## Start PASSAGE SHOWN
On the other hand, among methods for producing crystalline and amorphous thin films, a sol-gel method is exemplified as a most appropriate technology since it is a process conducted at a relatively low temperature and allows any shape to be formed.
However, a thin film prepared by the sol-gel method is generally in an amorphous form, and such an amorphous thin film should be subjected to a heat treatment at 300 to 800° C. in order to crystallize it. For example, in order to produce an anatase titania microcrystal, the sol-gel method is conducted first to prepare an amorphous titania thin film, which is then subjected to a heat treatment at a temperature as high as 300° C. or higher. Accordingly, a poorly heat resistant material such as an organic polymer have not been able to be employed as a support, and the materials for the supports are limited.
Thus, the invention was established under the circumstance described above, and its objective is to provide a novel transparent thin film exhibiting a high photocatalytic activity and a superhydrophilicity in addition to a high light transmittance, as well as a method for producing such a transparent thin film with no need of a high temperature treatment.

DISCLOSURE OF THE INVENTION

Accordingly, the invention provides any of the following aspects as a means for solving the problems discussed above.
Thus, as the first aspect, a method for producing a transparent thin film comprising starting from a solution of a silicone alkoxide and a hydrolyzable titanium compound to form a gel film containing a composite metal oxide or hydroxide of the titanium compound and the silicon alkoxide followed by bringing into contact with water or heated water to precipitate a titania microcrystal on the surface of the thin film is provided.
## End PASSAGE SHOWN
INSTRUCTIONS –
**A.** Reproduce word for word the part of the sol-gel thin film passage starting with "Thus, as the" and going on through "film is provided.".
**B.** According to the objective stated in the sol-gel thin film passage, which properties should the novel transparent thin film exhibit? List them all.
## Start SUPPLIED DATA
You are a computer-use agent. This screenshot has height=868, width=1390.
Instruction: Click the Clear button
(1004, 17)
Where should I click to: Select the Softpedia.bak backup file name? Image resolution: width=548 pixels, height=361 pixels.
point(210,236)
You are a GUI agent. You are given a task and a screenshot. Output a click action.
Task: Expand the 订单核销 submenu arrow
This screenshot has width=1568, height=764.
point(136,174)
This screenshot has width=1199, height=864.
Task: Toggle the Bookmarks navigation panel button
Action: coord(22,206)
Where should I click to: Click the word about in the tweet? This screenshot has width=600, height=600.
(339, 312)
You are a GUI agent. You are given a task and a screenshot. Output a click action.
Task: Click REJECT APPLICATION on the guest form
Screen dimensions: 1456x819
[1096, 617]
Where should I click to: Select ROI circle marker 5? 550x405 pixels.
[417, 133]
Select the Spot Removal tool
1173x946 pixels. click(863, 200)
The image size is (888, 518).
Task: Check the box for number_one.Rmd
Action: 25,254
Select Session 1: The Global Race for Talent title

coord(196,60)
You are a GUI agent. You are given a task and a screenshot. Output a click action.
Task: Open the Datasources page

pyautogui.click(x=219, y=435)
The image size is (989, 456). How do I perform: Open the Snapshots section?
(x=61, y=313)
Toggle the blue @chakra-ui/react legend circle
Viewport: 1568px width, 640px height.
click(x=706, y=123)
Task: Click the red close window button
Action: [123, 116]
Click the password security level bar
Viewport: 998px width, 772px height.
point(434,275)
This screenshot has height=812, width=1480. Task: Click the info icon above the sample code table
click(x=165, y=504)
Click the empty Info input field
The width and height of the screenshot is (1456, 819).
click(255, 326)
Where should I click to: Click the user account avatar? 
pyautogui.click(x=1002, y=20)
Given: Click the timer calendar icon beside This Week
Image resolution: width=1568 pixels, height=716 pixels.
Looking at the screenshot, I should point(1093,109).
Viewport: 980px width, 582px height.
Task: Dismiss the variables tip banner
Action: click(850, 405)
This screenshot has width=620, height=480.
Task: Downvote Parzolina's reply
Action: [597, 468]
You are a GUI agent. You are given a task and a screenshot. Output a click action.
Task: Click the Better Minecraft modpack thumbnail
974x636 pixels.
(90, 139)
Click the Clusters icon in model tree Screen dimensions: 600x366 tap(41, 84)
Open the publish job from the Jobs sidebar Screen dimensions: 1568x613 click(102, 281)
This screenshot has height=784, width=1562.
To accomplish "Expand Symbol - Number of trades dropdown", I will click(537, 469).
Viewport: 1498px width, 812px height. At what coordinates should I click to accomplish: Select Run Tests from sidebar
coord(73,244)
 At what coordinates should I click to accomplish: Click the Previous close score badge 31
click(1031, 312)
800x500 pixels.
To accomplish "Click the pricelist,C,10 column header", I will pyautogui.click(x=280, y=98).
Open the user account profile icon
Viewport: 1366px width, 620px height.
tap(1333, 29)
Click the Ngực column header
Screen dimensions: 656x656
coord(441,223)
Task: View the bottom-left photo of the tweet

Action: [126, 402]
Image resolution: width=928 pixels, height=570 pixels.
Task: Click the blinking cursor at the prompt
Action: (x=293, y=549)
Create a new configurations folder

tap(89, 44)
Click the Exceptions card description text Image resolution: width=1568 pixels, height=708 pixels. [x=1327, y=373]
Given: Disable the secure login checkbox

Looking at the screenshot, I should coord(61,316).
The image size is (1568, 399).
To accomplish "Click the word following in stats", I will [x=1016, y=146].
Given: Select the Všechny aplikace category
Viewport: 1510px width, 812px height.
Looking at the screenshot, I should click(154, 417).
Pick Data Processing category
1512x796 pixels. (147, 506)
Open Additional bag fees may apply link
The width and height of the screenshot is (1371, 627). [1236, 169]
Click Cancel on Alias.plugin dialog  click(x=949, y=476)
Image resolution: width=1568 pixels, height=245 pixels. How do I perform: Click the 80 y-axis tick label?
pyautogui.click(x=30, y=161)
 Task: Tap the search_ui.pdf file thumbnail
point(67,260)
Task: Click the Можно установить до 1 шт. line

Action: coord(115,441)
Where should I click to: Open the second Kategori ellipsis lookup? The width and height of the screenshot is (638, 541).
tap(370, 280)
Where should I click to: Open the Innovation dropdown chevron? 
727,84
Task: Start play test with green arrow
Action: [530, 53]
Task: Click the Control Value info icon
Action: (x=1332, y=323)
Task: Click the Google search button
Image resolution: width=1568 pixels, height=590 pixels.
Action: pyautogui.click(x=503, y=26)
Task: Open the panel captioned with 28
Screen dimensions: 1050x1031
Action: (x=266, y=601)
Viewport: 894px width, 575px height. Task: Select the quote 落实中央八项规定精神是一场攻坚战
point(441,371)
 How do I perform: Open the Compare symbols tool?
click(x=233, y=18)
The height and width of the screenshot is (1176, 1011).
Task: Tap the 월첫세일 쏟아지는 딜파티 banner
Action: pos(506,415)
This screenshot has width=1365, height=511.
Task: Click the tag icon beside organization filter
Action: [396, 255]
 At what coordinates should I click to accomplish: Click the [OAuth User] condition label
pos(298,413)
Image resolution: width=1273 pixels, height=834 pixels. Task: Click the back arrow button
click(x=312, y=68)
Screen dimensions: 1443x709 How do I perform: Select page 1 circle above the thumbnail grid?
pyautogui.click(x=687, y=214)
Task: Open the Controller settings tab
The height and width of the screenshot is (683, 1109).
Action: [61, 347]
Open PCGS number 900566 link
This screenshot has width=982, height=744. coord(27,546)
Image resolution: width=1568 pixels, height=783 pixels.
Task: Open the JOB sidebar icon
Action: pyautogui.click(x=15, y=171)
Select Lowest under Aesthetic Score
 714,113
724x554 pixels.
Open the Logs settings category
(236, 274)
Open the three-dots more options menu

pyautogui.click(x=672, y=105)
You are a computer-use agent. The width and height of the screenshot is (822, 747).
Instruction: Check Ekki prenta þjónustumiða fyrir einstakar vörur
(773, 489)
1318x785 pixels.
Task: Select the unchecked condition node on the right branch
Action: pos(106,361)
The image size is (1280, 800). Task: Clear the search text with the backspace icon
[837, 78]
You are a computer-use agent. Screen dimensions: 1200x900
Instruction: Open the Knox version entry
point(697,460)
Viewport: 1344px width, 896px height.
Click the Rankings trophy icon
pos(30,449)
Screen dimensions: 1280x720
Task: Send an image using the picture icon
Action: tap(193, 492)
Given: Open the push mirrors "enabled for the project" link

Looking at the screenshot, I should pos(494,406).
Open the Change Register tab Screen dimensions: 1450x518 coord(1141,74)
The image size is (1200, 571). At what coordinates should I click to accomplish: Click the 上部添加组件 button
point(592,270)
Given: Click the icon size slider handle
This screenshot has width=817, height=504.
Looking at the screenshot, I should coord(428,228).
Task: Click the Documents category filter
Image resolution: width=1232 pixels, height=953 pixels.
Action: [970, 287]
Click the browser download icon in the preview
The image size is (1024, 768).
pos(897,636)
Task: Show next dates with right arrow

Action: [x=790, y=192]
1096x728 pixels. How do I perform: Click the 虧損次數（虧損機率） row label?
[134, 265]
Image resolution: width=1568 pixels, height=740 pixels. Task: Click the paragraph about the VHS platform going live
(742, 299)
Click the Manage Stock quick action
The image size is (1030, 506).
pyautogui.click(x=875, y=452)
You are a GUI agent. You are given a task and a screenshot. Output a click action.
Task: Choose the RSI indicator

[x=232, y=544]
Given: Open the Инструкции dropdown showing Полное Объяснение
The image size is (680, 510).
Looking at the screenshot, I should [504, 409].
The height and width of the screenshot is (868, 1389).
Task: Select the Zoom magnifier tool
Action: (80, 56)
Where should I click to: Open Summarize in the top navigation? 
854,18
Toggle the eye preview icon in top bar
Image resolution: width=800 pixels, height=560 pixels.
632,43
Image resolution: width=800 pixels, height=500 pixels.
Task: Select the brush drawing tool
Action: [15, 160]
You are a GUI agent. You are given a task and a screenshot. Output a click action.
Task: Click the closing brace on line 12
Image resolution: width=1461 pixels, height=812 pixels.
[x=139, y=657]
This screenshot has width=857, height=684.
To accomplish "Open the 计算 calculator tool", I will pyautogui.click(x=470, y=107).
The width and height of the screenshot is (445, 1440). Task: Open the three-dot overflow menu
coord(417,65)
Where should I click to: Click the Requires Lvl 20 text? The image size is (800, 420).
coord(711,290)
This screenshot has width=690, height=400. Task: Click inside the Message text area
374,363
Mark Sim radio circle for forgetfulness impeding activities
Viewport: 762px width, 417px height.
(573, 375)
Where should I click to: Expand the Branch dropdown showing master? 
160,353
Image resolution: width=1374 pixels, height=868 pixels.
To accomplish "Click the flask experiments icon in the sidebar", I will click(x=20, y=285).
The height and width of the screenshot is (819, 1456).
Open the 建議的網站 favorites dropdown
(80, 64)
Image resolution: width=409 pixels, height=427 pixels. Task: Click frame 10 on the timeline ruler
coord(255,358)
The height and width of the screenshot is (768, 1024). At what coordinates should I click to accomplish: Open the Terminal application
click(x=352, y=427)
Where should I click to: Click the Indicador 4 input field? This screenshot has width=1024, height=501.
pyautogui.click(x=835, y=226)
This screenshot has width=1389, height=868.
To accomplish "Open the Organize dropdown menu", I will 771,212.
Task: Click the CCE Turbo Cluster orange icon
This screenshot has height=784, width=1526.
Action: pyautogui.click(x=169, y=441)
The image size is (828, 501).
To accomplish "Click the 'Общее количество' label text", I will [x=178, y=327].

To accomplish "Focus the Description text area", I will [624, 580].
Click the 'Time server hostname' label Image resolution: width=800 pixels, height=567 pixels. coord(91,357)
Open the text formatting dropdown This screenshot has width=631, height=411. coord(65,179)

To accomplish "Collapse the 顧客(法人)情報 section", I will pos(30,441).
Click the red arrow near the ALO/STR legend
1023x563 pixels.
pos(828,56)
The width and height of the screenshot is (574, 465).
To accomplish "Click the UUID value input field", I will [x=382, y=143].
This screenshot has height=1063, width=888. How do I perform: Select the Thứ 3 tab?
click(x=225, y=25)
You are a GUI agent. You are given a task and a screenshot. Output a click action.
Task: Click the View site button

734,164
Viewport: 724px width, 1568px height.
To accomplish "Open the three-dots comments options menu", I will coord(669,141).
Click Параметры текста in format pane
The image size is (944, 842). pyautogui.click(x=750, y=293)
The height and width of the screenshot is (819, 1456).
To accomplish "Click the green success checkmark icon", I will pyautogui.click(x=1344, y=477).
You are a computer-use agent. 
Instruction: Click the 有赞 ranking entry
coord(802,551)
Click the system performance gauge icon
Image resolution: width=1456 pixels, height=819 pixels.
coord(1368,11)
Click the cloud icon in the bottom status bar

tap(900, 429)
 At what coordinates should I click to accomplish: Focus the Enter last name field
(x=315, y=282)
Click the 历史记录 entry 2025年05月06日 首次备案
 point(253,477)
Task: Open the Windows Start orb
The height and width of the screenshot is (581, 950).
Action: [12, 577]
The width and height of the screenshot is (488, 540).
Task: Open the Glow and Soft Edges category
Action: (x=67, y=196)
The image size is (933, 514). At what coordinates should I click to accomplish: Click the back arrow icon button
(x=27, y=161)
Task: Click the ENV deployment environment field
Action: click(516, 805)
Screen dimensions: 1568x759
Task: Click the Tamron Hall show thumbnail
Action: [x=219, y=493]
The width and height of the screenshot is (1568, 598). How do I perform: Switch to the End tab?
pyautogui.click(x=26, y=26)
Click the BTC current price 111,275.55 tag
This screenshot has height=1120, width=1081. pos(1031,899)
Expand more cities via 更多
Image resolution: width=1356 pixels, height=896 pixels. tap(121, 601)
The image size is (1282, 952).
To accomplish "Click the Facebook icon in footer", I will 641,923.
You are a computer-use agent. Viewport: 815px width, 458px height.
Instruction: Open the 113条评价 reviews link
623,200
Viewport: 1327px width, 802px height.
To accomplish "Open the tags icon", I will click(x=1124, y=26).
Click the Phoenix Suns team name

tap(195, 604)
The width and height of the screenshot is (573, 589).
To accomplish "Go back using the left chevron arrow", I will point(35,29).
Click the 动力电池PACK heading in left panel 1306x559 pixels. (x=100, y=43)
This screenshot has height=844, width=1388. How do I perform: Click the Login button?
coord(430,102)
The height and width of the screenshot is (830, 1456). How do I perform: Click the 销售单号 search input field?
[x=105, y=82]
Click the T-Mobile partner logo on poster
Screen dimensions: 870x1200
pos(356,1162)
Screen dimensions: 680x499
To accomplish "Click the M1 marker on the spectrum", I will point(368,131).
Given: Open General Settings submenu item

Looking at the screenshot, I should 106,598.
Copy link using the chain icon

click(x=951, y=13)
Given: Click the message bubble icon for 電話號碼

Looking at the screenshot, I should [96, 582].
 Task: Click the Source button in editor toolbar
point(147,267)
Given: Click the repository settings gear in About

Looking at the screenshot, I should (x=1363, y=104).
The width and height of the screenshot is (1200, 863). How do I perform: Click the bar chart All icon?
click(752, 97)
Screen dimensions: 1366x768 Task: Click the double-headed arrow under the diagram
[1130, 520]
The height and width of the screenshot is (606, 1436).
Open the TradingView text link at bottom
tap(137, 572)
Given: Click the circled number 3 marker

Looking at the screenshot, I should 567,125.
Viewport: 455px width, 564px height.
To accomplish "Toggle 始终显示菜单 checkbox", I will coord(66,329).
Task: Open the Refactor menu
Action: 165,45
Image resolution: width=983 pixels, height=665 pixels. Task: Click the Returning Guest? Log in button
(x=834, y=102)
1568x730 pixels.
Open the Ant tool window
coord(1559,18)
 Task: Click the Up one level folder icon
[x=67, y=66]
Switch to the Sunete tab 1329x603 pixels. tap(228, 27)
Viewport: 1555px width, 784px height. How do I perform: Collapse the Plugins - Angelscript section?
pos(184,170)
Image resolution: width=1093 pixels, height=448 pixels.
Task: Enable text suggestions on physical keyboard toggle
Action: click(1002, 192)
## End SUPPLIED DATA
EXPECTED ANSWERS –
**A.**
Thus, as the first aspect, a method for producing a transparent thin film comprising starting from a solution of a silicone alkoxide and a hydrolyzable titanium compound to form a gel film containing a composite metal oxide or hydroxide of the titanium compound and the silicon alkoxide followed by bringing into contact with water or heated water to precipitate a titania microcrystal on the surface of the thin film is provided.

**B.**
- High photocatalytic activity
- Superhydrophilicity
- High light transmittance